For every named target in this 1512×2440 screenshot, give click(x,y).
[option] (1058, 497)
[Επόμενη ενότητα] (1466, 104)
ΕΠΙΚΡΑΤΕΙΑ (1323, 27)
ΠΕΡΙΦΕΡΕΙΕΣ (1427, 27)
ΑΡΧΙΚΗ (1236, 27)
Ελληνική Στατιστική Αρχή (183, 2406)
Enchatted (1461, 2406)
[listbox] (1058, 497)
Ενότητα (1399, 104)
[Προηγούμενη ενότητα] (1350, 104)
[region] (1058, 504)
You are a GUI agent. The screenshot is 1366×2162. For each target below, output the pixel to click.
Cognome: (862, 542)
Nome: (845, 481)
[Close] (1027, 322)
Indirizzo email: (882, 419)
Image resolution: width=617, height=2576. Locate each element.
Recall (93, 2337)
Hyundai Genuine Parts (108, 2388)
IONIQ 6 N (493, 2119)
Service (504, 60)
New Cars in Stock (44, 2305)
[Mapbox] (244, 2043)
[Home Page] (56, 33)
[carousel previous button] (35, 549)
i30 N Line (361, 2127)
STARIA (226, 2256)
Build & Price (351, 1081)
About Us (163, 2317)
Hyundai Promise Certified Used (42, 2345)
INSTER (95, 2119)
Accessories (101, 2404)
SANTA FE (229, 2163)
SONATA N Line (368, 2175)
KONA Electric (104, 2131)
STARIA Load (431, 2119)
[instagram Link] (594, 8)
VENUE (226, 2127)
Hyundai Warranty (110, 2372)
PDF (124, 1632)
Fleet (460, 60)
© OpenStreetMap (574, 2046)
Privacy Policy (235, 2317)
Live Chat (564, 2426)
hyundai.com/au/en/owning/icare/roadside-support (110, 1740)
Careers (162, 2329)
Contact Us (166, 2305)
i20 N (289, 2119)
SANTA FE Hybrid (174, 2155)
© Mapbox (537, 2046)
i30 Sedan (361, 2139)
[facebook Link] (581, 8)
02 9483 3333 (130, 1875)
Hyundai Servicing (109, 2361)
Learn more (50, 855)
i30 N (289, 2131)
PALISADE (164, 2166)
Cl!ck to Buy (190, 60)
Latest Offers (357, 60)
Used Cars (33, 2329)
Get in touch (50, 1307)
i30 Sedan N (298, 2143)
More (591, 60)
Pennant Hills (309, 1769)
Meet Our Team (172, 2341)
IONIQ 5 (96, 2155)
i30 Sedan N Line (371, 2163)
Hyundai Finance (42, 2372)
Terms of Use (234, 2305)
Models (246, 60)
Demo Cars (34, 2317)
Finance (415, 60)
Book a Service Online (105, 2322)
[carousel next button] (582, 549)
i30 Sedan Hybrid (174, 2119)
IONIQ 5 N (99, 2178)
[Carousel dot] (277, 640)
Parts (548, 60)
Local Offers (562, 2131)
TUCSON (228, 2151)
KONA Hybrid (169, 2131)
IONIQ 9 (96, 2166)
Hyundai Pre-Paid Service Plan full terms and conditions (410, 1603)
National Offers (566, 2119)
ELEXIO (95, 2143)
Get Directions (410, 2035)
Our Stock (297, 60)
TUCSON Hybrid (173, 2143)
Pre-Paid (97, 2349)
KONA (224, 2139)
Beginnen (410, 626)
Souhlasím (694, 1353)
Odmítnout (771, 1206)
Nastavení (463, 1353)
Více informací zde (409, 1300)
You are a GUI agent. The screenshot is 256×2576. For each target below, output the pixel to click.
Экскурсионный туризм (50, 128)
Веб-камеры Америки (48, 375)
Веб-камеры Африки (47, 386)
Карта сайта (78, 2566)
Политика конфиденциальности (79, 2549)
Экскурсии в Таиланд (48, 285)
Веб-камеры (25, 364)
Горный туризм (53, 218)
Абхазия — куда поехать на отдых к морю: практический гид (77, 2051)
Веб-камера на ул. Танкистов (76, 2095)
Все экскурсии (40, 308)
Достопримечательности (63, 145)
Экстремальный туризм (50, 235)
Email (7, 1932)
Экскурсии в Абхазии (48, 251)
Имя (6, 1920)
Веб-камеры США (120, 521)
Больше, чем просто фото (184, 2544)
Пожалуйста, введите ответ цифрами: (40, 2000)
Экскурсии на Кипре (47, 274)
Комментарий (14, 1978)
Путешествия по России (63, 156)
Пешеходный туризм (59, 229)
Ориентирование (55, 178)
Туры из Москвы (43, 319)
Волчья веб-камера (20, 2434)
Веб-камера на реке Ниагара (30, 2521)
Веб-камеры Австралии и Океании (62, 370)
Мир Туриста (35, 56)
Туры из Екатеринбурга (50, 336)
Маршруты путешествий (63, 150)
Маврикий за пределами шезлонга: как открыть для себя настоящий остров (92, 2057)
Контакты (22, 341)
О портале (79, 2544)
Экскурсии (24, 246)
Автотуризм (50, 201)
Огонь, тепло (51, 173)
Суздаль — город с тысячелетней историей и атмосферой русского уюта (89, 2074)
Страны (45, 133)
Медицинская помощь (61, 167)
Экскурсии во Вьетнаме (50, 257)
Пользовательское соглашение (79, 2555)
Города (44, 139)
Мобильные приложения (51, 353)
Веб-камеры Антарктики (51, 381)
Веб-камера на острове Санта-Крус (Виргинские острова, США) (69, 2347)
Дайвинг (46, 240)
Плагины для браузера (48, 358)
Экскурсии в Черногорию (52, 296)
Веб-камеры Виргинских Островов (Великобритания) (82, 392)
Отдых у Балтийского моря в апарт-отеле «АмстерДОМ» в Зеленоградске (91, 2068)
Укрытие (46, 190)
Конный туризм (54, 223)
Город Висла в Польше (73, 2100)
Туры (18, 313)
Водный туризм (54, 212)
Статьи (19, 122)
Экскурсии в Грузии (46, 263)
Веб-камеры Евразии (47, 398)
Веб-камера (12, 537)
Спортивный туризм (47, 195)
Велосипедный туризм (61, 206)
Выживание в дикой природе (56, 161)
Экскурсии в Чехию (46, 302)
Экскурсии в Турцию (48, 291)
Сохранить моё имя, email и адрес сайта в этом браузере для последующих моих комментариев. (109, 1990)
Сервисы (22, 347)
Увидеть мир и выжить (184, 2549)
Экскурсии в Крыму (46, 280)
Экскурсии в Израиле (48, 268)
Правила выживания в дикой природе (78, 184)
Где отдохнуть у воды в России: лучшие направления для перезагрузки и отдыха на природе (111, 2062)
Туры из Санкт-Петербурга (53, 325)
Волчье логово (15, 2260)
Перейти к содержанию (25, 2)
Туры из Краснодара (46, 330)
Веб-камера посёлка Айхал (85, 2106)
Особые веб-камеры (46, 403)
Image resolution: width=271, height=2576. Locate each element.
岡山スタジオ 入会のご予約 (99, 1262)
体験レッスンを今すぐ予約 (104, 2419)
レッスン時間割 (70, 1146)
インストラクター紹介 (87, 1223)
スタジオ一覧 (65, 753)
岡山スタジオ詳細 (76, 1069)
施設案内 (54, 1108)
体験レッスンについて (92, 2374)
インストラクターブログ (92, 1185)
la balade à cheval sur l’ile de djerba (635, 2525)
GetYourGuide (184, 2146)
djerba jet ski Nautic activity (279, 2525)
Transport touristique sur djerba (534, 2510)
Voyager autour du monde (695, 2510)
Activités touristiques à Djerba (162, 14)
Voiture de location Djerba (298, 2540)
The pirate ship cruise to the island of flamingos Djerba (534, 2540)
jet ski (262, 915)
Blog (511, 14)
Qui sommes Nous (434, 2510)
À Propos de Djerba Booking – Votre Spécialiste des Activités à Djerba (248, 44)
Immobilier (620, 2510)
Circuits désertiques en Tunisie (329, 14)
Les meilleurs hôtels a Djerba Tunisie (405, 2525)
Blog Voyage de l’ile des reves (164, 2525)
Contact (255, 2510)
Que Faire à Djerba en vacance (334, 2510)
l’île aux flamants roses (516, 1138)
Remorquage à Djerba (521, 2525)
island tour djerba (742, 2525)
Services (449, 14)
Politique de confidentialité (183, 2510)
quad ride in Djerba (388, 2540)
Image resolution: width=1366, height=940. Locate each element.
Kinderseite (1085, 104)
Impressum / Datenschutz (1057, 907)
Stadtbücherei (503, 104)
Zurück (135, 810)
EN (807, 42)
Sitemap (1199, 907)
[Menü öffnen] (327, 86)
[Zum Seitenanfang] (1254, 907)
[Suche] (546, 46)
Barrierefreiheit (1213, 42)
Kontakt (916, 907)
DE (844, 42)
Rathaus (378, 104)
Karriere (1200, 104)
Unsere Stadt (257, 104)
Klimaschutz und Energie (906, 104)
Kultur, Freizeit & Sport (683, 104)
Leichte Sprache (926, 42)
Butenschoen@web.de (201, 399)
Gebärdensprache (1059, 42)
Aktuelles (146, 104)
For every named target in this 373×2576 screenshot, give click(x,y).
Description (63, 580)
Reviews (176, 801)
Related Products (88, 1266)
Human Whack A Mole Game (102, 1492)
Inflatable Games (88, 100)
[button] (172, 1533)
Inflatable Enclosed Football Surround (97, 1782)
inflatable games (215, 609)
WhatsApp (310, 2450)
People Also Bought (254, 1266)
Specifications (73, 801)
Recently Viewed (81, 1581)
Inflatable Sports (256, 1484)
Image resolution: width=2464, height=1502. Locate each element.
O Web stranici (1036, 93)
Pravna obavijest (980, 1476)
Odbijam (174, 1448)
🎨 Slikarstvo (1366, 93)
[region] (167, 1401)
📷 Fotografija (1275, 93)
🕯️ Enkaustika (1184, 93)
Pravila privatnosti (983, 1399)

──────────────────────────────

Return, from the material above, each line holding the string "every".

YOUR SOLUTION ->
For every named target in this 1512×2440 screenshot, give click(x,y).
For every named target in this 373×2576 screenshot, give click(x,y).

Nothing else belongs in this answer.